Data for this exercise:
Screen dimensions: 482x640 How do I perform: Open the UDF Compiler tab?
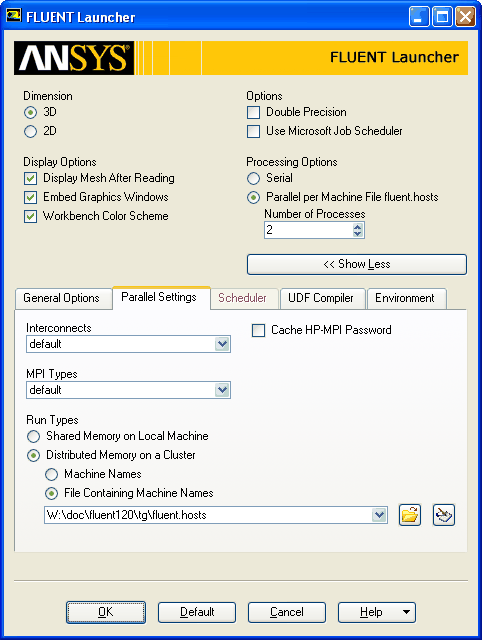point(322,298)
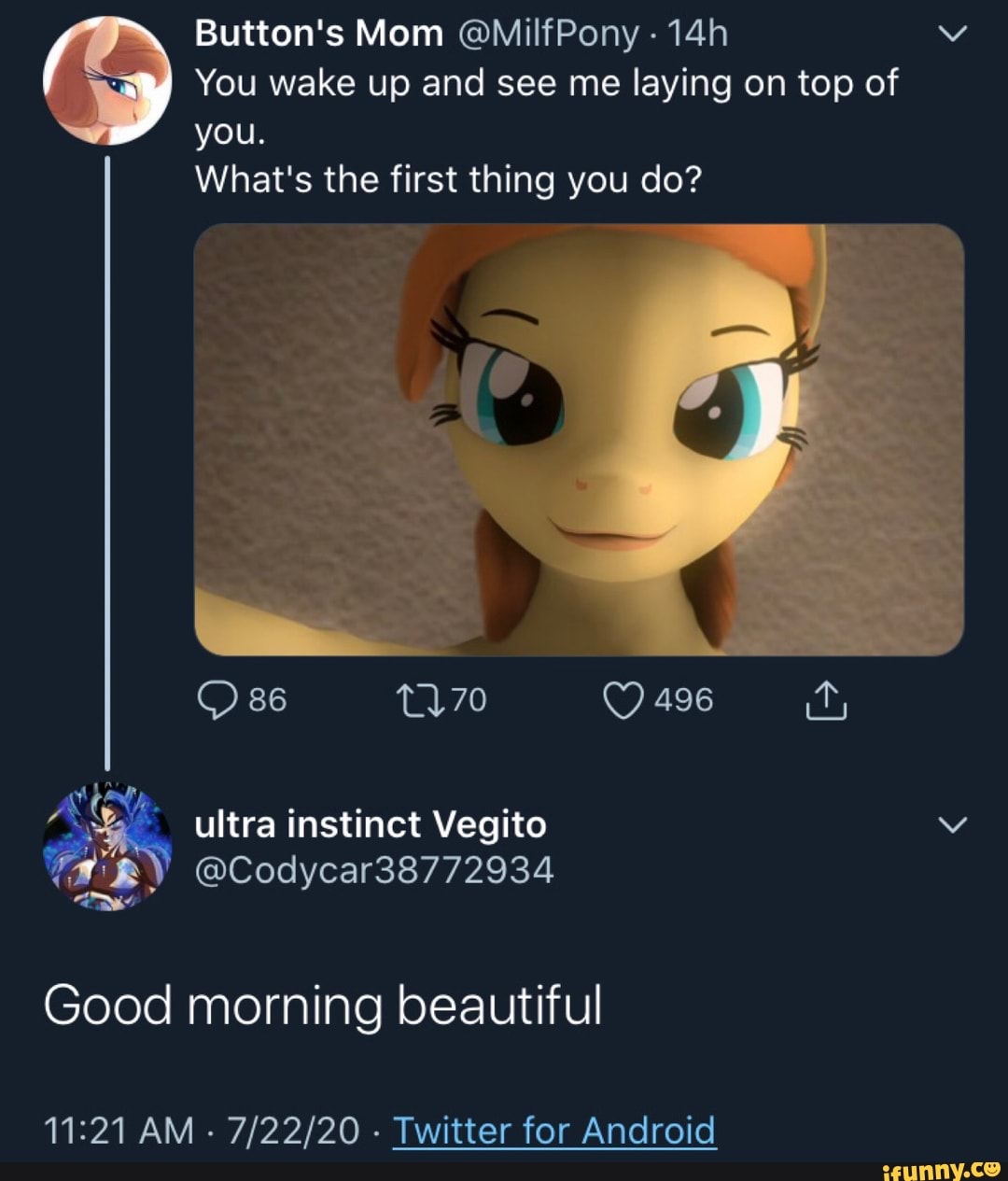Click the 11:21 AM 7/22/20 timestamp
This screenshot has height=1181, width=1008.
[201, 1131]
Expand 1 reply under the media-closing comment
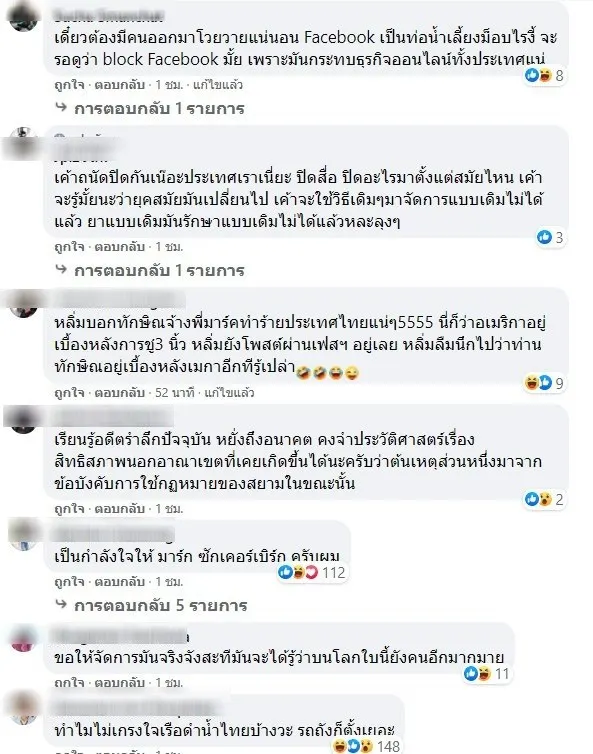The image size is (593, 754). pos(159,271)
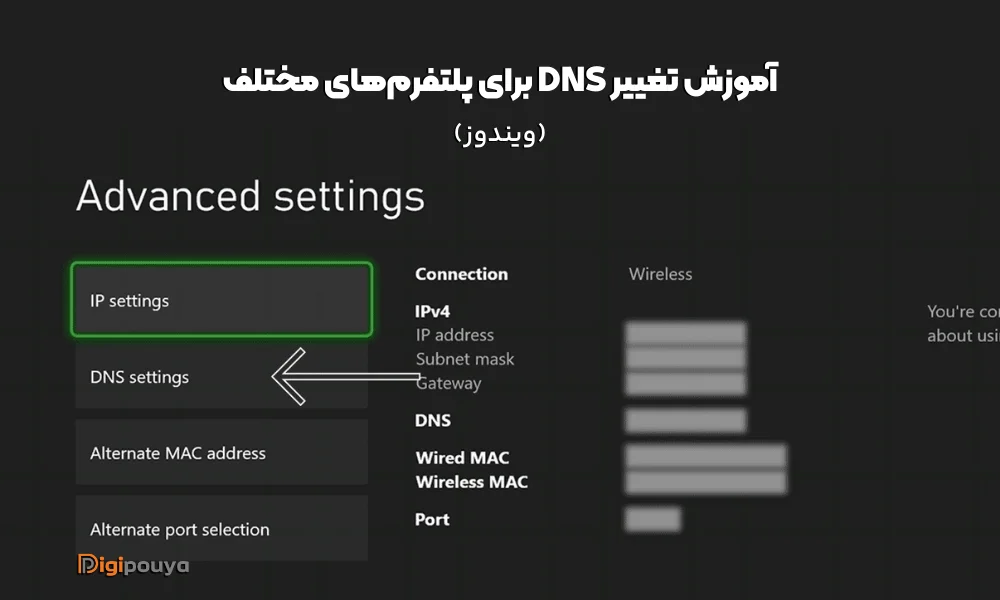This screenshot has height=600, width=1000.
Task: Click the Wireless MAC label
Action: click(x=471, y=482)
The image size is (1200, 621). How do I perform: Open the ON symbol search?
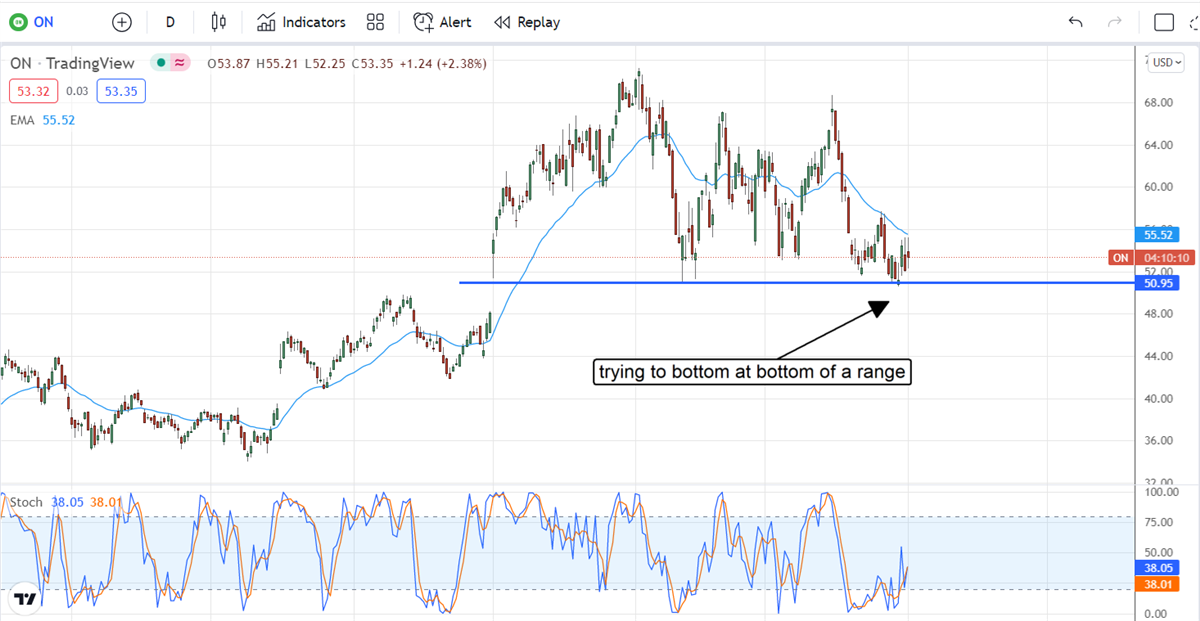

What you need to do: Each entry is to be returned as it stands, and each picture is to be left out.

Solution for this task:
Screen dimensions: 482x640 How do I perform: Open the UDF Compiler tab?
point(322,298)
Click the 11:21 AM 7/22/20 timestamp
This screenshot has height=1181, width=1008.
[201, 1131]
Expand 1 reply under the media-closing comment
The image size is (593, 754). pos(159,271)
This screenshot has height=600, width=1000.
Task: Click the Wireless MAC label
Action: click(x=471, y=482)
The image size is (1200, 621). How do I perform: Open the ON symbol search?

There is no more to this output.